BLAMING THE FUTURE FOR THE PAST…. Former Rep. Pat Toomey (R), running for the U.S. Senate in Pennsylvania this year, thinks he has a firm grasp on economic policy. He took his case to a group of voters the other day, explaining why he thinks the economy is in rough shape.
“If you think of what we’ve witnessed in just the last 18 months or so, serial bailouts of failing companies, nationalizing whole industries, spending money on a scale we’ve never seen before, deficits and debts that are completely unsustainable, you add in cap and trade, card check, government-run health care, is it any wonder we haven’t had an economic recovery?
“Is it any wonder we don’t have job growth? How hard is this to figure out?”

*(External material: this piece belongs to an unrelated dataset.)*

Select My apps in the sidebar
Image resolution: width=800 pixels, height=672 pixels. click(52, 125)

Apparently, it’s harder than it should be, since Toomey’s entire approach is gibberish. It’s almost as if the poor man has absolutely no idea what he’s talking about.

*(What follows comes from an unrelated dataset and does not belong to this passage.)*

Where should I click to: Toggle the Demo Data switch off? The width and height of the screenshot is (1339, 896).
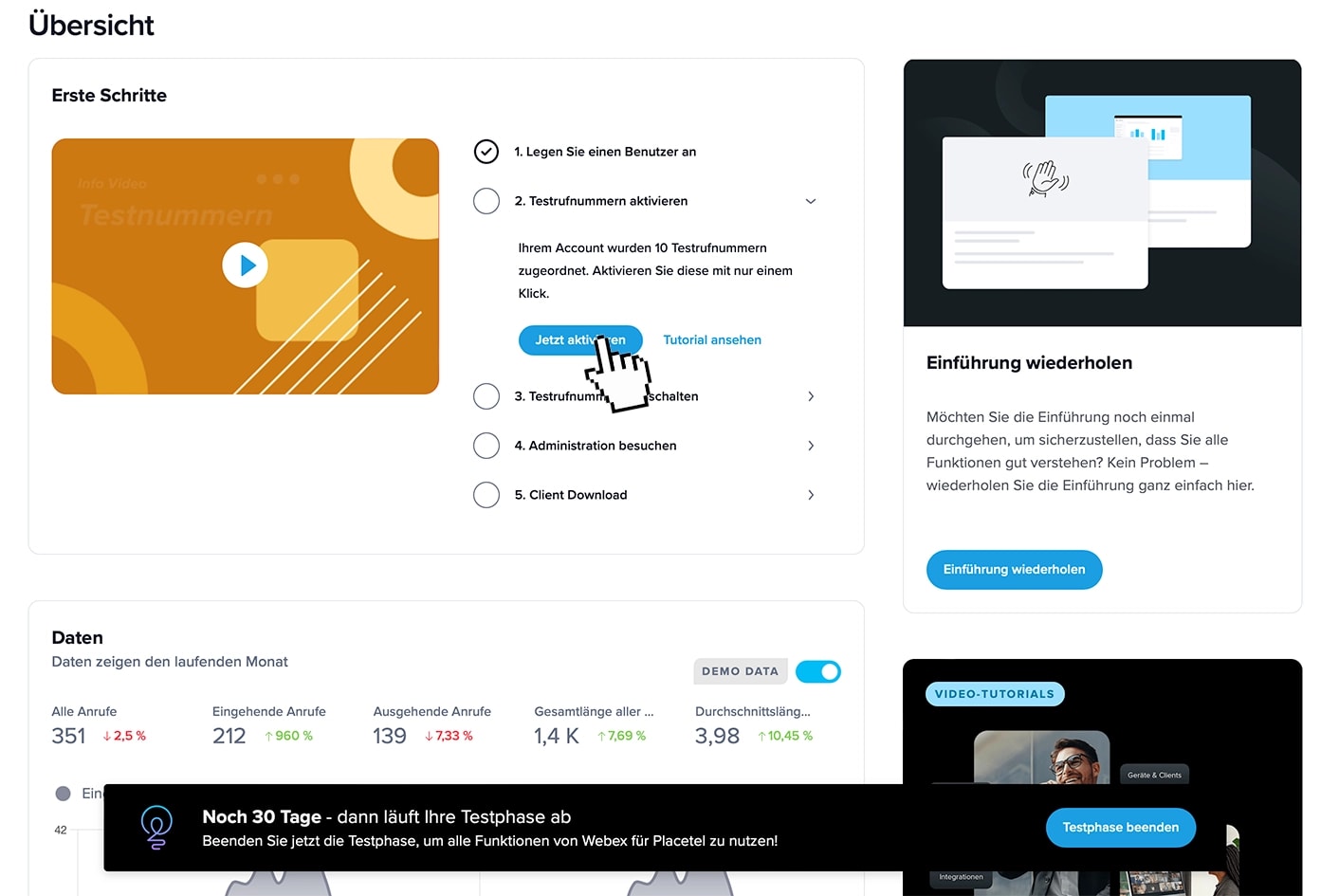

His indictment is amusing in its absurdity. To hear Toomey tell it, rescuing Wall Street and American auto manufacturers was bad for the economy, though reality suggests the opposite is true. Toomey thinks we’ve “nationalized whole industries,” which isn’t at all true. He also thinks deficits are undermining the economy, which is (a) wrong; and (b) at odds with his vow to add trillions to the debt through tax cuts for millionaires.
But it’s that other sentence that really stands out. For Pat Toomey, the recovery has been weak because of “cap and trade, card check, government-run health care.” But none of those things exist.
The cap-and-trade proposal didn’t pass, and neither did card check. Health care reform passed, but it’s barely begun to be implemented, and no sensible person could characterize it as “government-run health care.”
In other words, in Toomey’s bizarre worldview, policies that don’t exist and couldn’t pass are somehow dragging down the economy.
In Grown-Up Land, job losses are the result of a deep recession, which was the result of economic policies Pat Toomey supported. He has a few rhetorical choices here — my personal preference would be to hear Toomey apologize for having been so wrong, so often — but blaming legislation that hasn’t passed isn’t one of them.
I realize the parties don’t agree on much, but can we at least agree that it’s literally impossible for laws that don’t exist to undermine the world’s largest economy? Toomey isn’t well grounded — the man blames FDR for the Great Depression — but this doesn’t seem like too much to ask.